Пример 2. В НИИ кардиологии (г.Минск) было проведено обследование группы больных с установленным диагнозом сахарный диабет (СД) 2 типа и ишемическая болезнь сердца (ИБС). Плазма крови была исследована описанным выше способом. Коэффициент удельной активности МПО в плазме крови больных СД 2 типа был равен 3,54±1,15 ед.опт.пл./пг/мин, а в группе больных ИБС - 1,71±0,37 ед.опт.пл./пг/мин, что соответствует нарушению функционального состояния МПО. Действительно, при исследовании показателей, характеризующих окислительно-восстановительные процессы в плазме крови как больных СД 2 типа, так и больных ИБС было достоверно увеличено количество окисленного глутатиона и продуктов, реагирующих с 2-тиобарбитуровой кислотой, что свидетельствует о развитии окислительного стресса. Подтверждением нарушения функционального состояния МПО явилось также отсутствие достоверной корреляционной зависимости между активностью и содержанием МПО в плазме крови как больных СД 2 типа, так и ИБС, что иллюстрируют фиг.2 и 3.

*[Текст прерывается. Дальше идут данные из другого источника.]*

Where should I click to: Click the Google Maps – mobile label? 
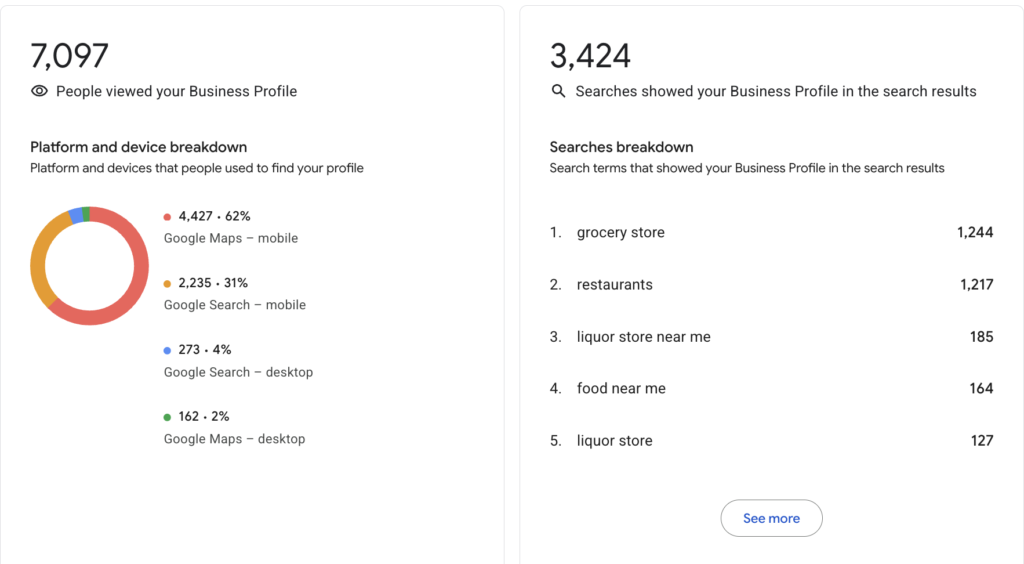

Таким образом, предлагаемый способ позволяет повысить информативность, точность и расширить диагностические возможности по сравнению с существующим способом, благодаря одновременной регистрации и количества, и активности МПО.

Источники информации

1. Sokolov A.V., Ageeva K.V., Pulina M.O. et al. Free Rad. Res. 2008. V.42. P.989-998.

2. Панасенко О.М., Чеканов А.В., Власова И.И. и др. Влияние церулоплазмина и лактоферрина на хлорирующую активность лейкоцитарной миелопероксидазы. Изучение методом хемилюминесценции. // Биофизика. 2008. Т.53. № 5. С.573-581.

3. Власова И.И., Арнхольд Ю., Осипов А.Н., Панасенко О.М. рН-Зависимая регуляция активности миелопероксидазы. // Биохимия. 2006. Т.71. С.825-837.

4. Zhang R., Brennan M.-L., Fu X. et al. JAMA. 2001. V.286. P.2136-2142.

5. Baskol G., Demir H., Baskol M. et al. 2006. V.24. P.307-311.

6. Патент BY № 13675, G01N 33/48, 30.10.2010.